◆ **Stored items from a collection**:
= = = = =
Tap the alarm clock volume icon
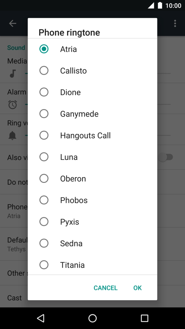This screenshot has width=185, height=329. [x=12, y=104]
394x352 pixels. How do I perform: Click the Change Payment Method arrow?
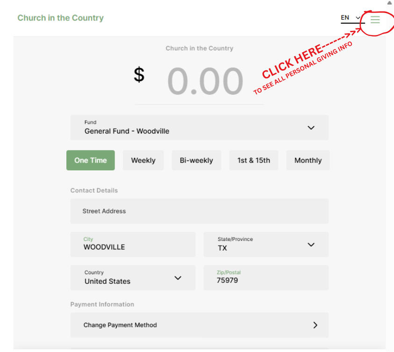point(315,325)
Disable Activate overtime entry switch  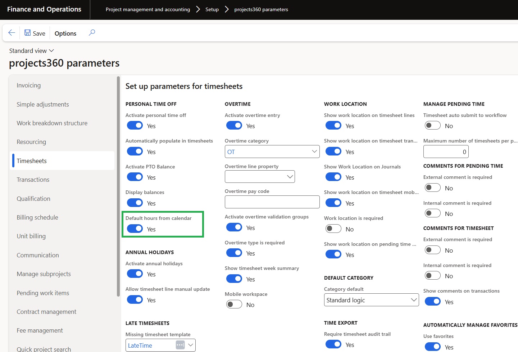pyautogui.click(x=234, y=126)
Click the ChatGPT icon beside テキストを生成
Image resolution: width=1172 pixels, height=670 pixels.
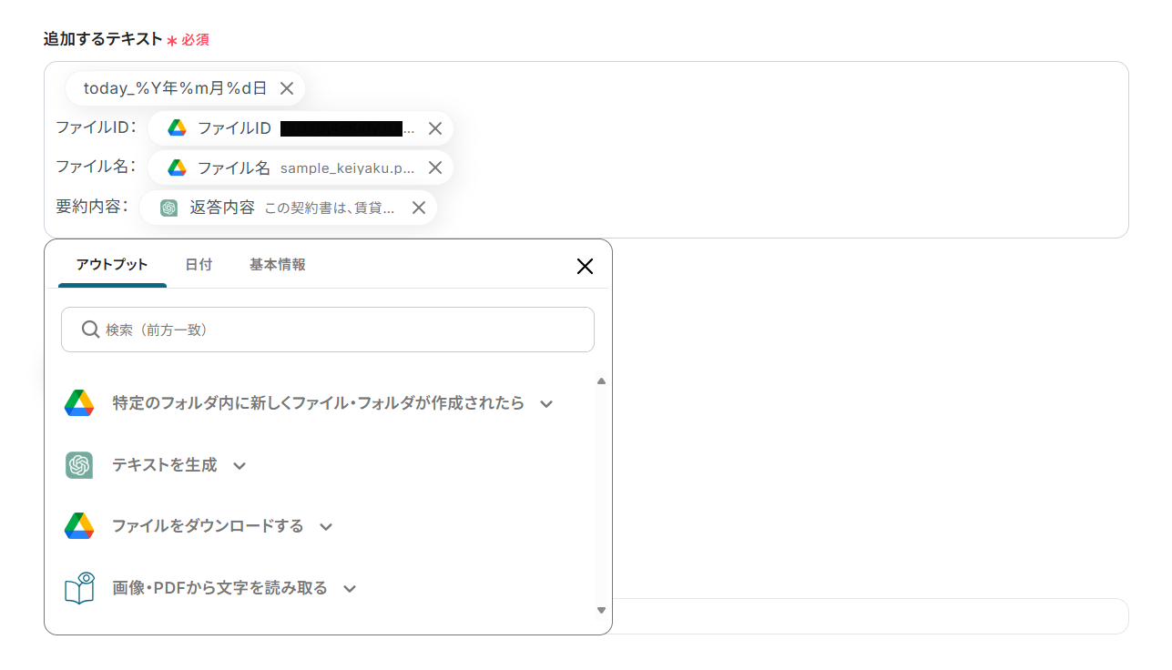pos(79,465)
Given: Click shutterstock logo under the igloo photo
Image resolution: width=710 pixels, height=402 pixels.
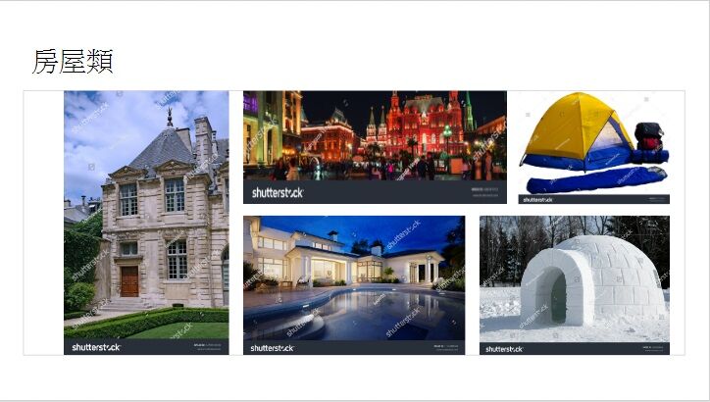Looking at the screenshot, I should pos(504,349).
= = = = =
◆ **WHAT YOU SHOULD DO**: Leave out every picture and copy, exactly as written, the lines from the one with "Click the ChatGPT icon beside テキストを生成" through the end of the records above.

◆ **RESULT OF THE TASK**:
Click the ChatGPT icon beside テキストを生成
Image resolution: width=1172 pixels, height=670 pixels.
pos(79,465)
Given: Click shutterstock logo under the igloo photo
Image resolution: width=710 pixels, height=402 pixels.
Looking at the screenshot, I should pos(504,349).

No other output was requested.